Despite its importance in making major clinical decisions, several studies since its invention in 1974 have suggested a major drawback in how it measures oxygen levels in people of color. But the pandemic brought the problem to the forefront. The pulse oximeter showed inaccurate readings in people with dark skin tones.
Pulse oximeters have become a household device since COVID-19, as commonly available now as a thermometer. Used in routine medical practice, the pulse oximeter readings are considered “the fifth vital sign.” The device beams wavelengths of light onto the skin to provide immediate estimates of oxygen saturation levels in the blood, helping diagnose a range of common health conditions including respiratory and heart problems, non-invasively.
Though the topic demands research, it is believed that darker skin tones affect how a pulse oximeter absorbs light. The device shines two wavelengths of light into the finger. One wavelength gets absorbed by oxygenated blood, and the other by deoxygenated blood. But this light is also absorbed by melanin. The pulse oximeter was originally designed and calibrated using lighter skin tones. The melanin in people with darker skin causes the oximeter to overestimate how much oxygenated blood they have, underestimating the severity of the COVID-19 infection.
Kimani Toussaint, a physicist at Brown University, has now taken up this challenge to update the pulse oximeter design which has not changed for decades.
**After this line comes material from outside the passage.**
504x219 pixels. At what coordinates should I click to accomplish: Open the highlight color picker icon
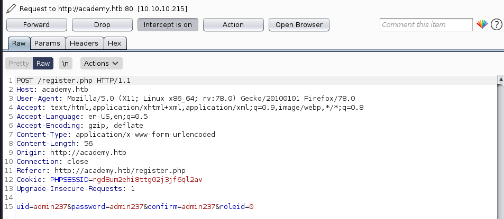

Instead of calibrating the same infrared technology on a diverse population, Toussaint is focusing on using the polarization or electric field properties of light to come up with a new design independent of skin tones.
Besides COVID-19, an improved pulse oximeter can be useful for several diseases like pneumonia, asthma, COPD, emphysema, cystic fibrosis, heart failure, and others for which oxygen level monitoring is critical.